Other expense, net was $1.6 million for the second quarter of 2001 compared with $0.4 million for the second quarter of 2000. The increase was due to a $1.2 million loss on disposition of assets related to our discontinued glass seal operations recorded in the second quarter of 2001.
Comparison of the Six Months Ended April 29, 2001 to the Six Months Ended April 30, 2000
Net Sales
Consolidated net sales for the six months ended April 29, 2001 were $63.4 million, compared to consolidated net sales of $66.9 million for the same period in 2000. The decrease was primarily due to lower contractual prices partially offset by increased unit shipments.
Gross Profit
Consolidated gross profit for the six months ended April 29, 2001 was $10.4 million or 16.3% of consolidated net sales, compared to consolidated gross profit of $9.3 million or 13.8% of consolidated net sales for the same period in 2000. The increase is primarily due to increased unit shipments and cost reductions, partially offset by unit price decreases.
Operating Expenses
Consolidated operating expenses for the six months ended April 29, 2001 were $7.2 million or 11.3% of consolidated net sales, compared with consolidated operating expenses of $6.0 million or 8.9% of consolidated net sales for the same period in 2000 (excluding expenses for environmental and other investigations in both years). The increase is primarily attributed to lower net sales in 2001 and an accrued incentive bonus plan in 2001.

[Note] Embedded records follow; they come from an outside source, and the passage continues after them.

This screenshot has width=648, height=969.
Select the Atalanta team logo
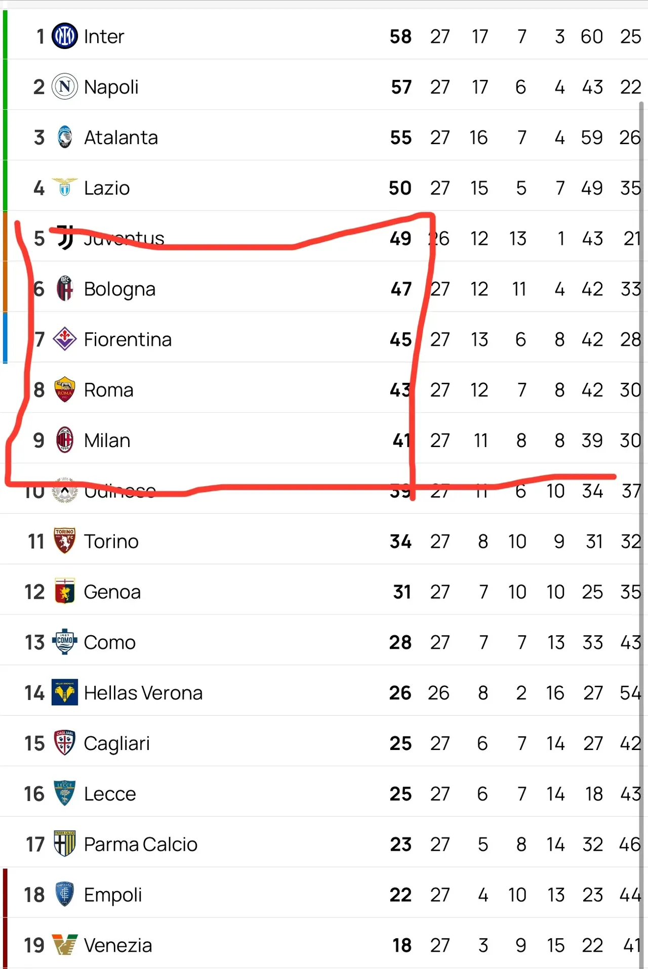coord(65,137)
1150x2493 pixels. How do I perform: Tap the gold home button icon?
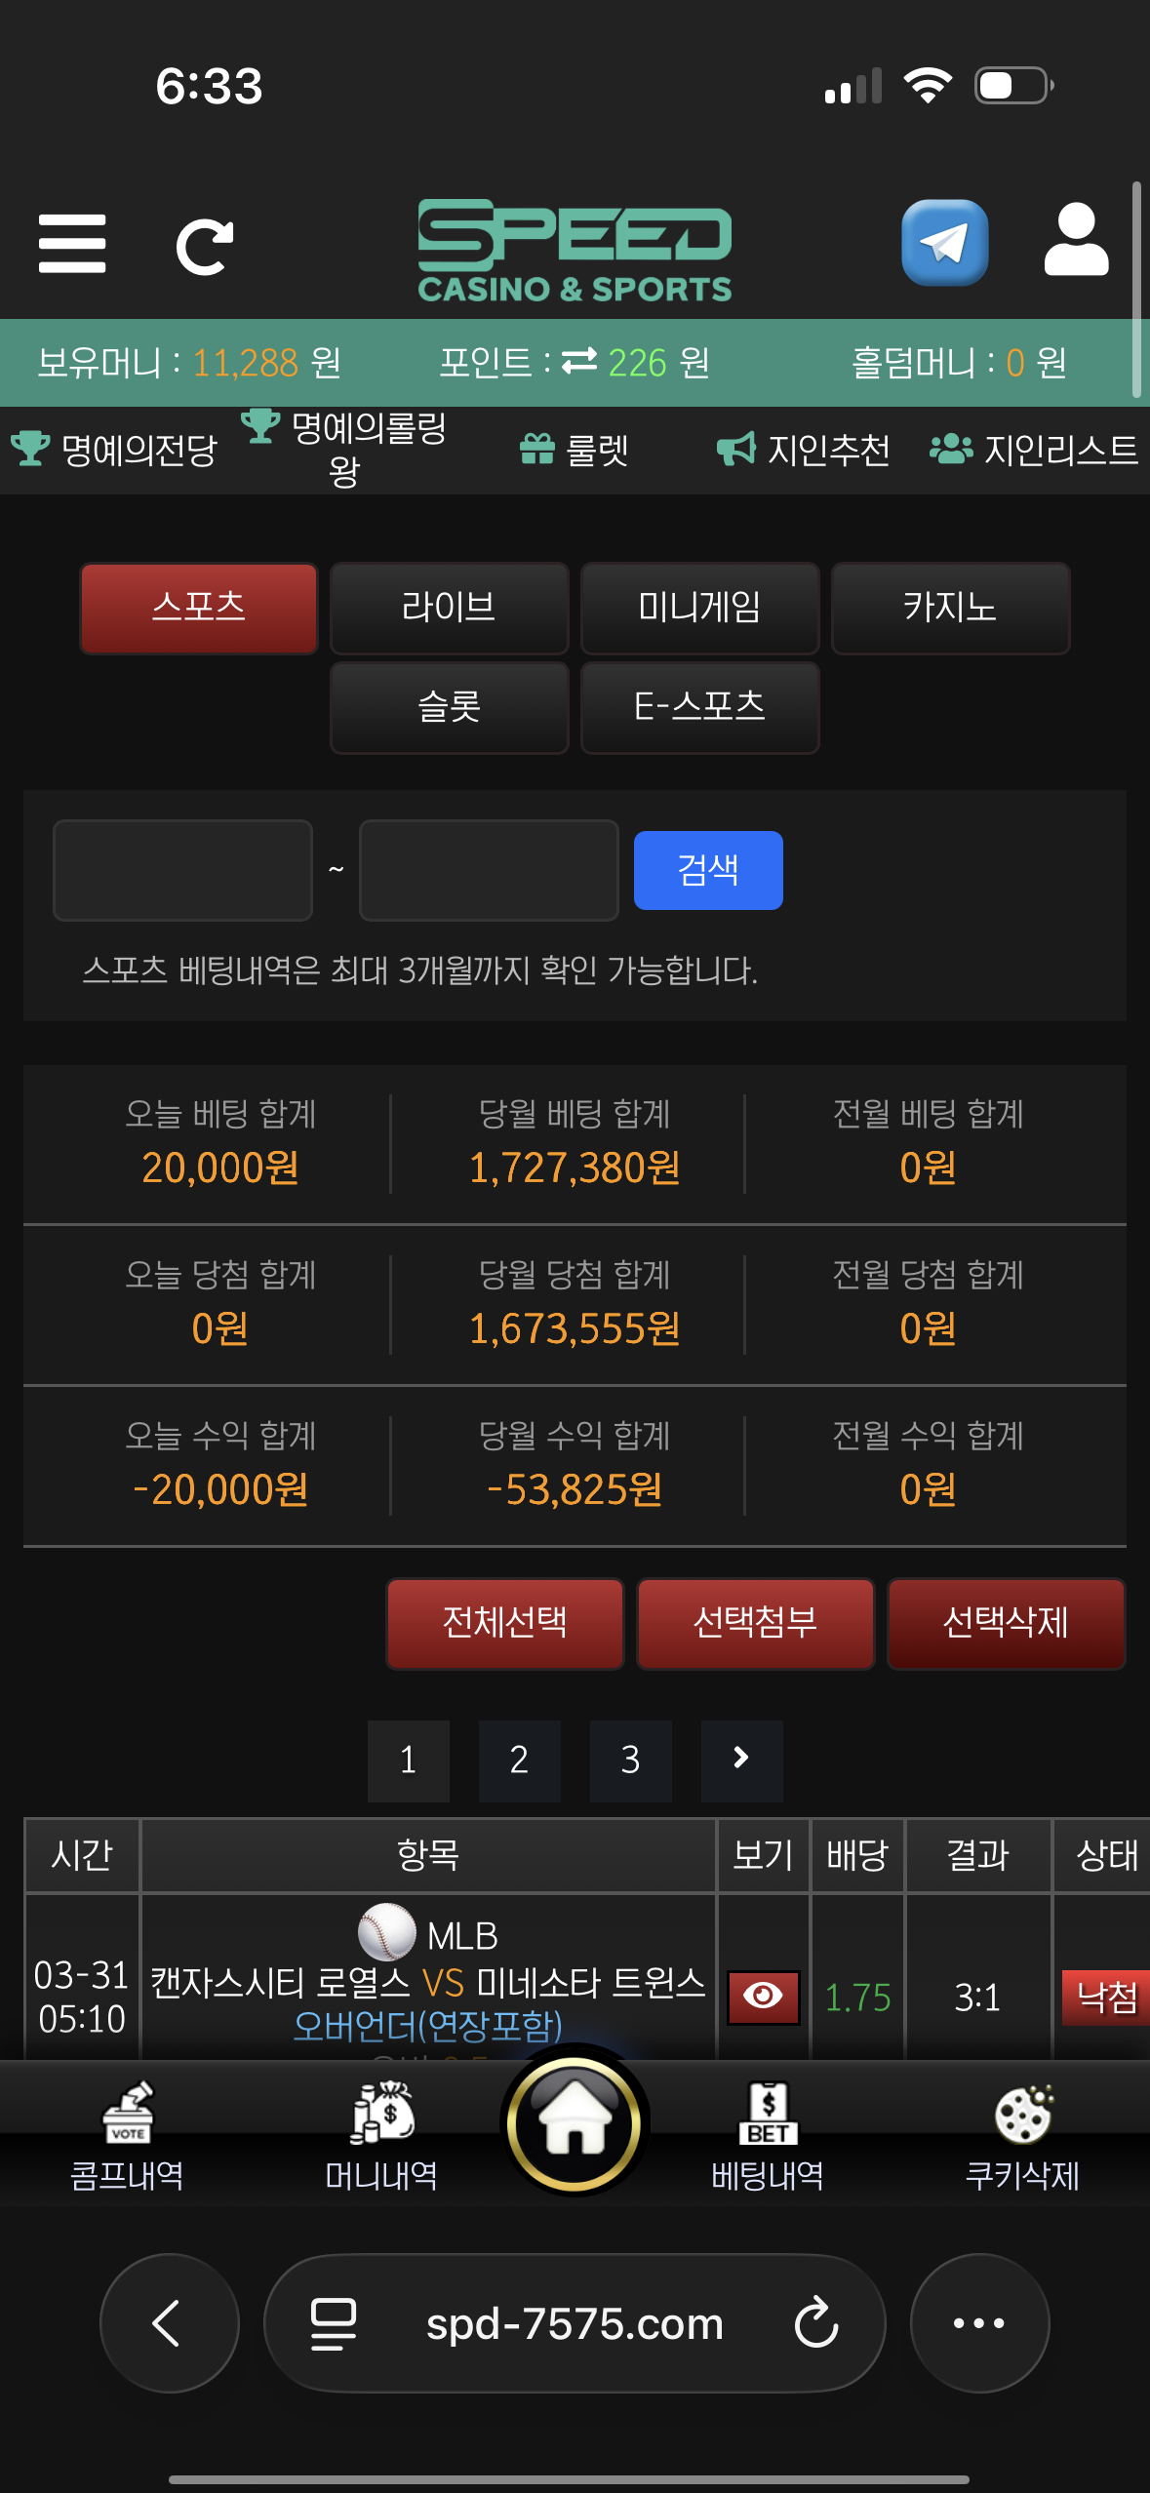click(x=575, y=2121)
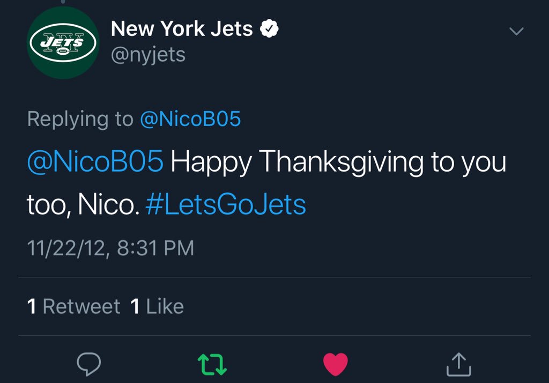Tap the share tweet icon

(x=458, y=364)
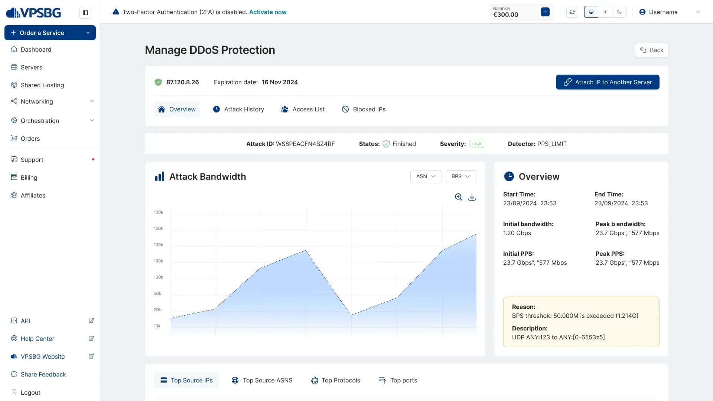Open API external link icon
The width and height of the screenshot is (713, 401).
click(x=91, y=320)
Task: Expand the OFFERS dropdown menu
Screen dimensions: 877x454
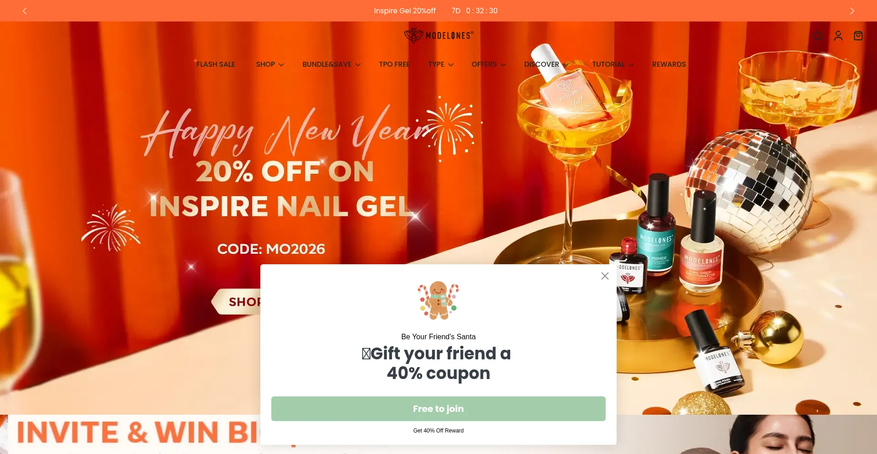Action: (x=489, y=64)
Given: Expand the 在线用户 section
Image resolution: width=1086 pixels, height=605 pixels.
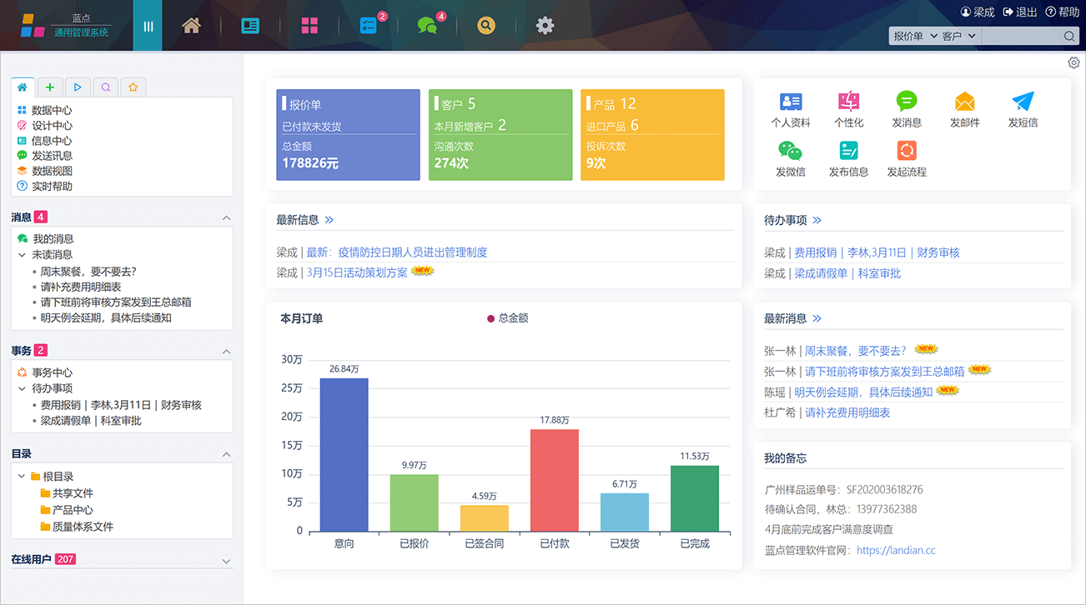Looking at the screenshot, I should (226, 562).
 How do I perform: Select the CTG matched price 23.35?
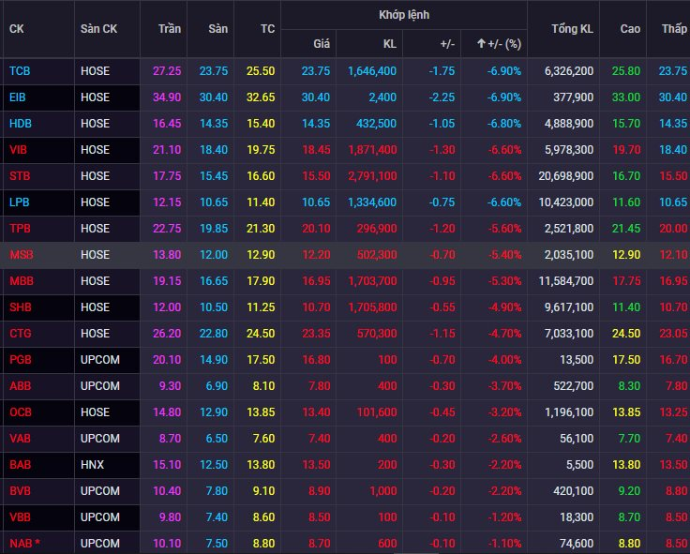(x=315, y=333)
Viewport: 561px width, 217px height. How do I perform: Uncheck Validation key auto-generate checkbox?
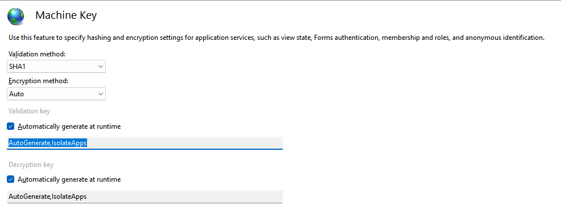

Expenses Related to Government Investigations
There were $1.0 million in expenses related to the settlement of the OSHA Hollister investigation in the first six months of 2001, while no such expenses were incurred in the first six months of 2000. See Note 9 to our Financial Statements in Part I.
Other Expense
Interest expense was $7.2 million for the six months ended April 29, 2001, a $1.3 million decrease compared with interest expense of $8.5 million for the same period in 2000. The decrease was due to a reduction in outstanding debt. Average debt outstanding was $143.3 million in the six months ended April 29, 2001, compared with $179.0 million in the same period in 2000. The decrease was primarily due to the use of the net proceeds from the Scot divestiture to repay borrowings under the Credit Facility.
Other expense, net was $1.8 million for the six months ended April 29, 2001, compared with $0.6 million for the six months ended April 30, 2000. The increase was due to a $1.2 million loss on disposition of assets related to our discontinued glass seal operations recorded in the second quarter of 2001.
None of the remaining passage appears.